The recent introduction of laparoscopic repair of ventral hernias is gaining popularity and is being practiced by many surgeons all over the world [9,10]. There is an increasing evidence that laparoscopic repair of PUH is superior to open mesh repair regarding operative and postoperative complications, postoperative pain and overall morbidity and mortality . Very few studies are available comparing the open versus laparoscopic para-umbilical mesh repair and most of these are retrospective [12–14]. This is a prospective study conducted to compare the Laparoscopic Hernia Repair (LHR) with Open Hernia Repair (OHR) with mesh in terms of operative time, intra and postoperative complications, total hospital stay, postoperative pain, and morbidity.
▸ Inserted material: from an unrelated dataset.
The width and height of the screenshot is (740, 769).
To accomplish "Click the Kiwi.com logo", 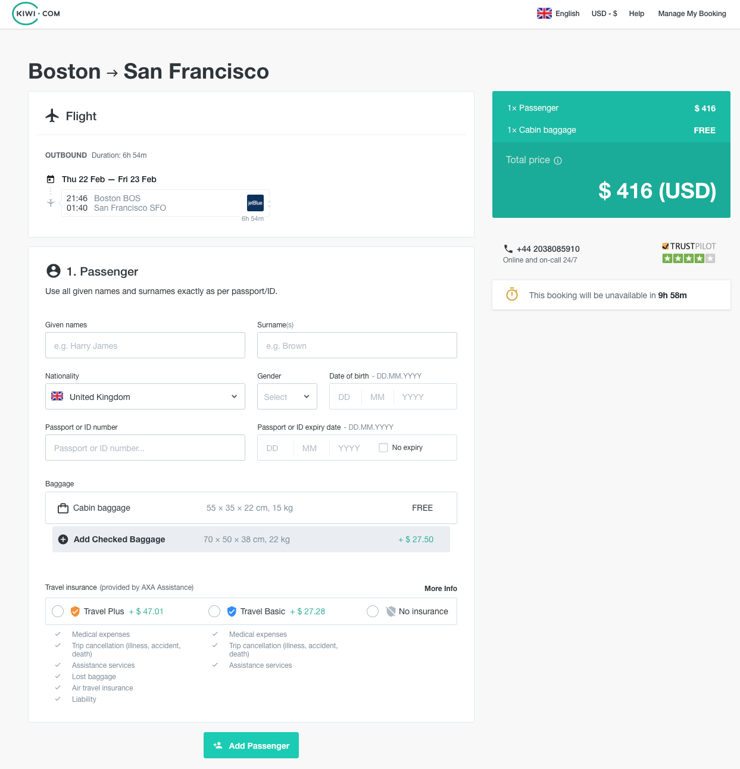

The primary objective of the study was to compare the early complications of LHR and OHR with mesh of PUH. Secondary objectives were to compare the operative time and length of postoperative hospital stay.
Materials and Methods
This was a prospective clinical study done in the department of surgery in a Jawaharlal Institute of Postgraduate Medical Education and Research (JIPMER), a tertiary care hospital in Southern India, from August 2014 to August 2016. The study was approved by the Institute Ethical Committee. All the patients above 13 years who attended surgical outpatient department with PUH were enrolled in our study. Patients who underwent laparoscopic repair in any surgical unit formed the laparoscopic group whereas those who underwent open repair formed the open group. Exclusion criteria included 1) Patients with obstructed or strangulated PUH 2) Patients with abdominal malignancies 3) Patients with coagulopathy, severe cardiopulmonary disease, ascites and renal failure 4) Patients who had PUH repair in combination with another major surgical operation such as laparoscopic cholecystectomy and inguinal hernia repair 5) Patients with recurrent PUH. After the patient’s consent to participate in the study, the surgeon collected the demographic data, clinical presentation, comorbidity, size of the defect, intraoperative complications, post operative complications, post operative pain, operating time and length of hospital stay.
Surgery in OHR group was done mostly under regional anaesthesia. In some cases, general anaesthesia was also given. All cases in LHR group were done under general anaesthesia. Antibiotic was prophylactically given before incision and two doses given postoperatively. Urinary bladder catheterization is done in the LHR group. Abdomen was prepared, painted and draped.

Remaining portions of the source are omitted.